Am 03.03.2010 02:03, schrieb luigi scarso:
On Tue, Mar 2, 2010 at 8:15 PM, Stephan Hennig<[email protected]> wrote:
Am 02.03.2010 18:25, schrieb luigi scarso:
On Tue, Mar 2, 2010 at 4:28 PM, Stephan Hennig<[email protected]>
wrote:
While the latter two functions in general
{\it are} \UNICODE|-|aware, they fall-back to non|-|\UNICODE|-|aware
behaviour when using the empty capture \lua{()} (other captures work as
expected).
Hm, I don't understand this.
Neither do I. :) SCNR
I mean: you said that empty capture is not unicode-aware
but others are ok (about match an gmatch)
Can you make a small example ?
I wanted to mail you off-list, anyway. It was just late yesterday.
Here is an example:
str = "ä#Ö"
print("str: ", str)
-- This considers 'Ö' a single upper-case letter, i.e.,
-- 'Ö' is one (character) long.
print('match("%u"): ', unicode.utf8.match(str, "(%u)"))
-- Like len does.
print('len("Ö"): ', unicode.utf8.len("Ö"))
-- This returns the byte position of 'Ö' in the string, i.e.,
-- it considers the length of 'ä' as two (bytes).

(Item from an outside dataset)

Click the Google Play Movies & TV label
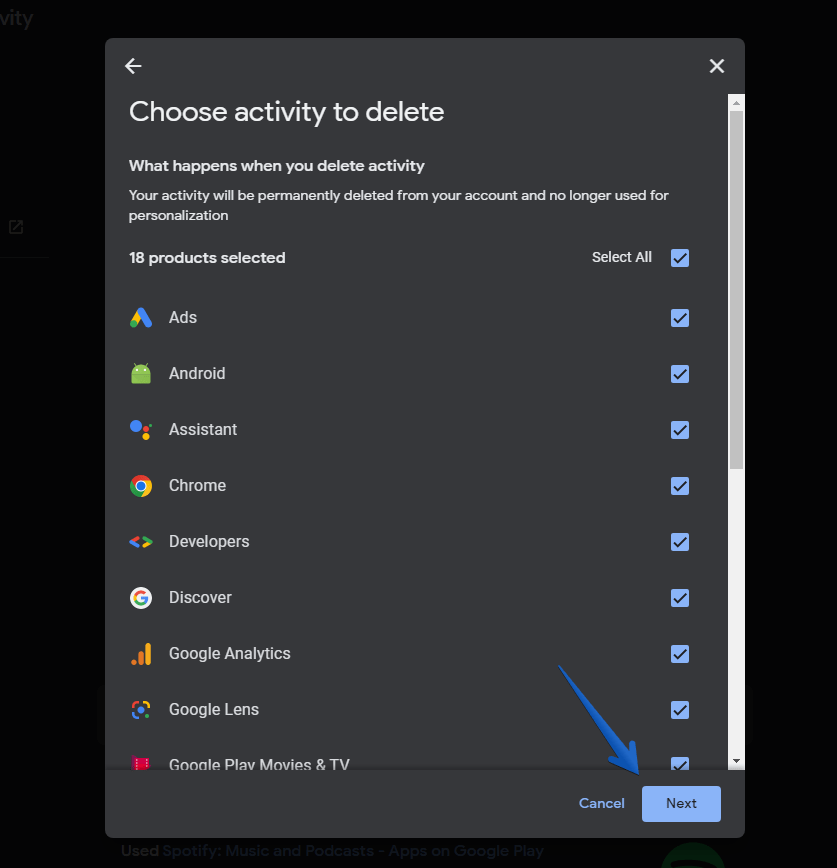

print('match("()%u"): ', unicode.utf8.match(str, "()%u"))
-- Unlike len.
print('len("ä"): ', unicode.utf8.len("ä"))
>texlua empty.lua
str: ä#Ö
match("%u"): Ö
len("Ö"): 1
match("()%u"): 4
len("ä"): 1
Note, the empty capture () doesn't return a match, but its position
within a string in case of a match, similar to find. So, no surprise it
returns byte positions. But one can argue, if that is documented behaviour.
Best regards,
Stephan Hennig